Franco-U.S. ties on the mend

Paris May 22. There was a significant improvement in Franco-American ties today with France's decision to vote in favour of the new U.N. resolution on Iraq.

The French decision to give the resolution its wholehearted support coincided with the arrival in Paris of the U.S. Secretary of State, Colin Powell, the senor-most U.S. official to visit France since relations became strained following French opposition to the U.S.-led war on Iraq.

The tense atmosphere between Paris and Washington eased on Thursday when the French Foreign Minister, Dominique de Villepin, said that France would back the resolution. "We can consider that the U.N. is back, and at bottom that is now the key issue: to make sure that the U.N. can resume its place. In the handling of the Iraq crisis we are convinced that the U.N. alone is capable of bringing its legitimacy, experience and effectiveness on the ground,'' he said.

Gen. Powell is in Paris for a two-day preparatory meeting of Foreign Ministers from the world's most industrialised nations prior to the G-8 summit to be held in the French town of Evian from June 1-3.

It is hoped that this meeting and the summit to follow will help overcome the deep divisions sparked by the Iraq war.

Gen. Powell and the Foreign Ministers of Britain, Germany, Italy, Japan, Canada, Russia and host country France, are to discuss the post-war reconstruction in Iraq, international security and the war on terrorism, the West Asia crisis, issues of non-proliferation of weapons of mass destruction with special emphasis on Iran and North Korea.

But although the atmosphere is expected to be relaxed and cordial following a decision by France, Germany and Russia to support the U.S.-sponsored resolution on the future of Iraq and the lifting of sanctions, Gen. Powell will face lingering anger and resentment over the U.S. President, George W. Bush's decision to mount the invasion to topple the Iraqi President, Saddam Hussein. He may find it difficult to impose the primacy of the U.S. agenda at the upcoming Group of Eight summit.

Mr. Villepin cited the nomination of a U.N. "special representative,'' which is stipulated in the resolution, as a sign of the U.N.'s increased role.
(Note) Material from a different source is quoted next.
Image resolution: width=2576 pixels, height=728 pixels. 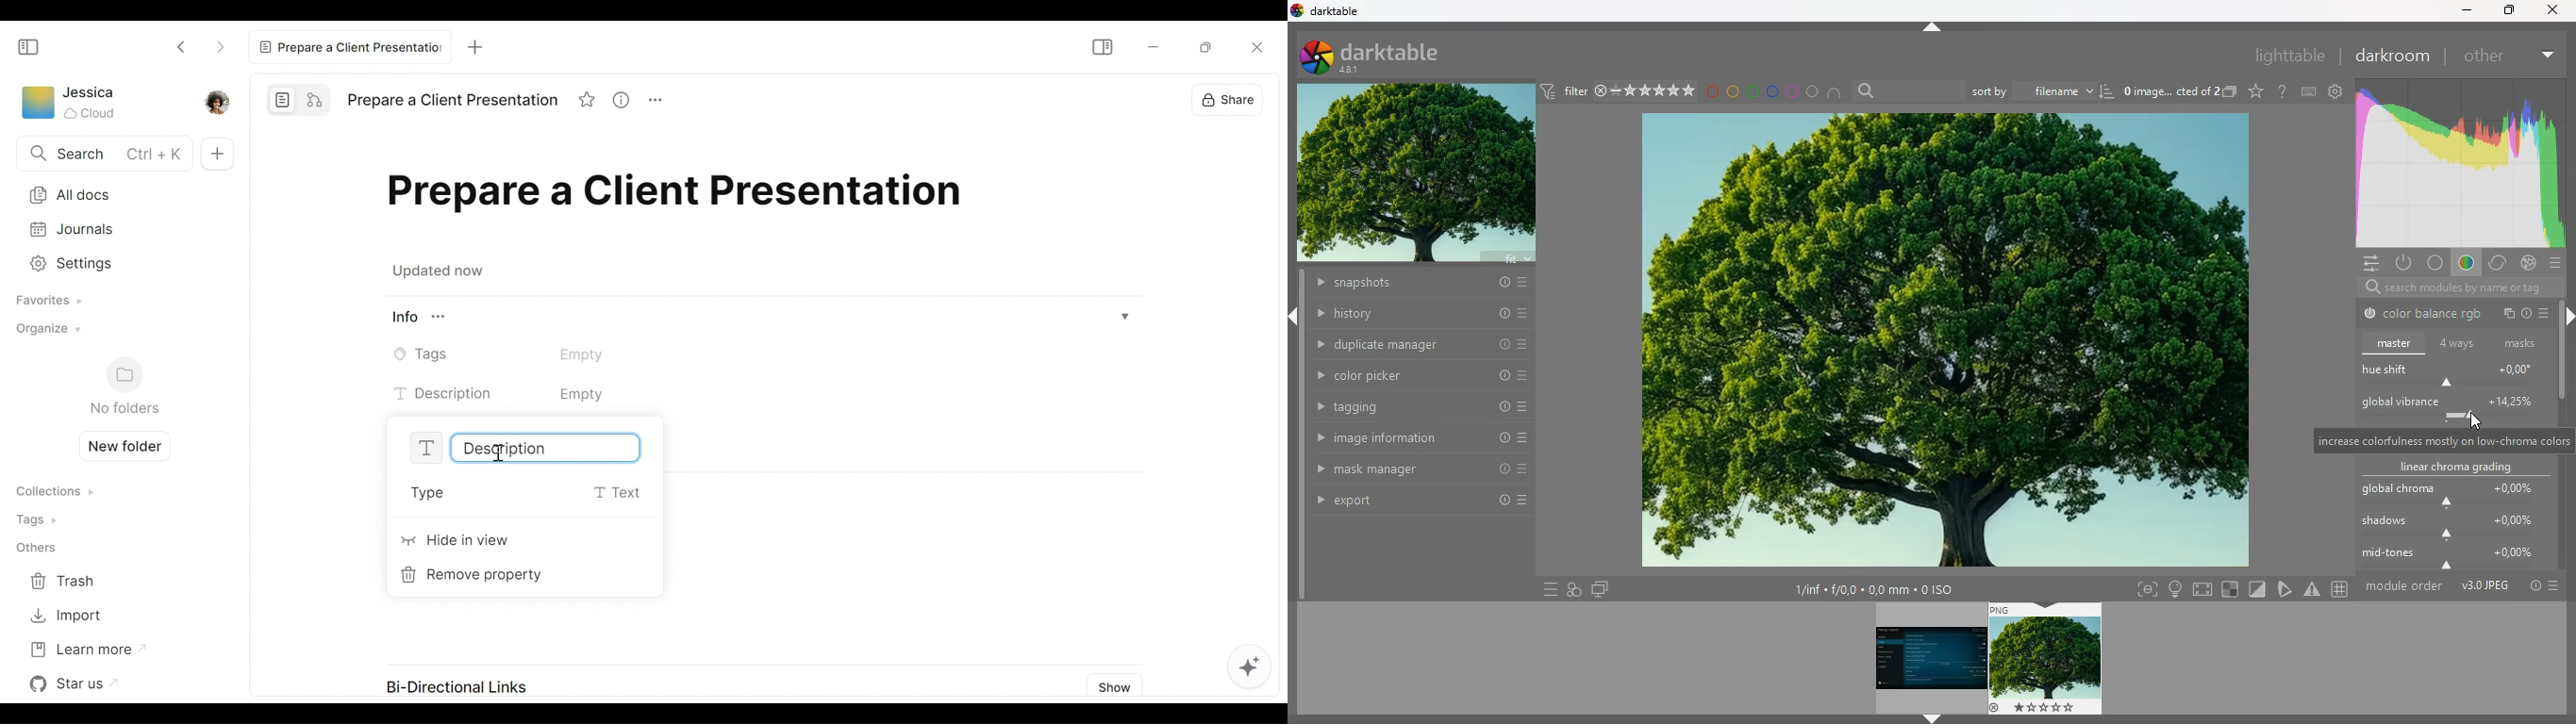 What do you see at coordinates (1424, 502) in the screenshot?
I see `export` at bounding box center [1424, 502].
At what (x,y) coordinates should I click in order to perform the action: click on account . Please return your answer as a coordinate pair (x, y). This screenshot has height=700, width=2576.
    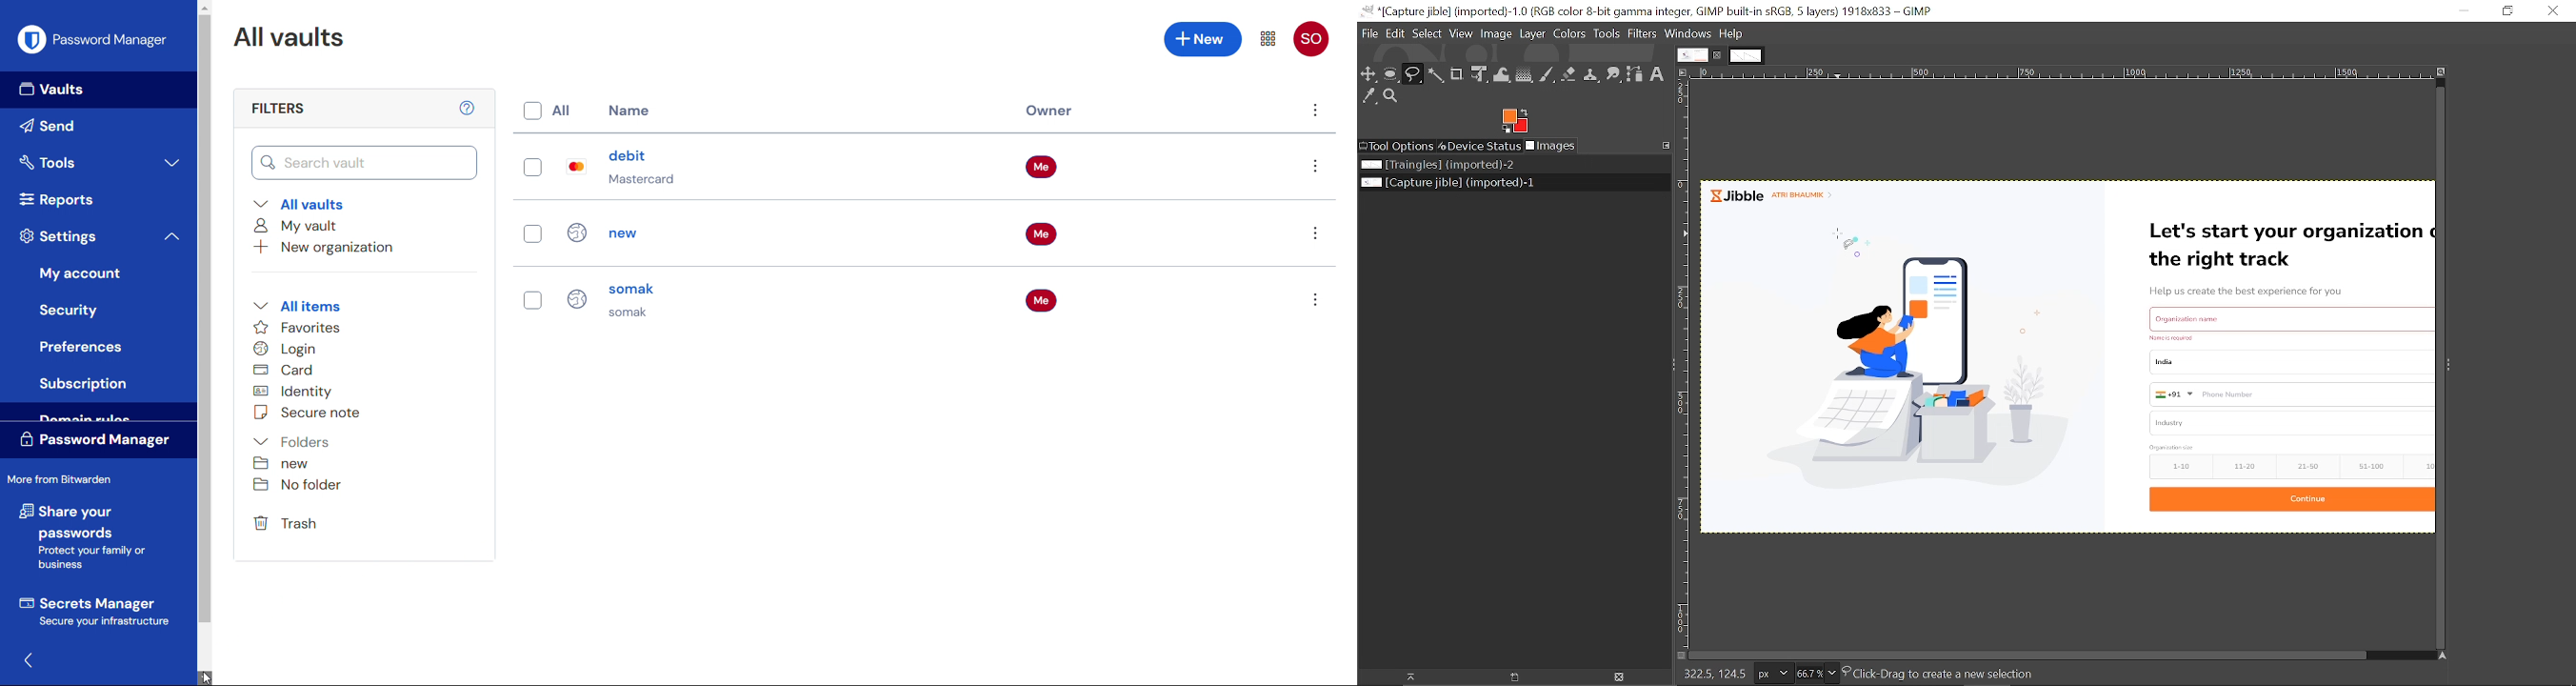
    Looking at the image, I should click on (1313, 39).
"At the start there was only talk of a `co-ordinator,' of someone whose job was just to watch developments from the sidelines. But now there's a political role, an independent role,'' he said.

The resolution will lead to an immediate lifting of the economic sanctions imposed on Iraq in 1990 and put its oil revenues into a new development fund. It also calls on the U.S. and British forces to help set up an interim Iraqi-run administration. Mr. De Villepin said at a joint news conference with his German and Russian counterparts, Mr. Joschka Fischer and Mr. Igor Ivanov, in Paris that the three would vote for the proposed U.S.-British resolution despite some remaining concerns.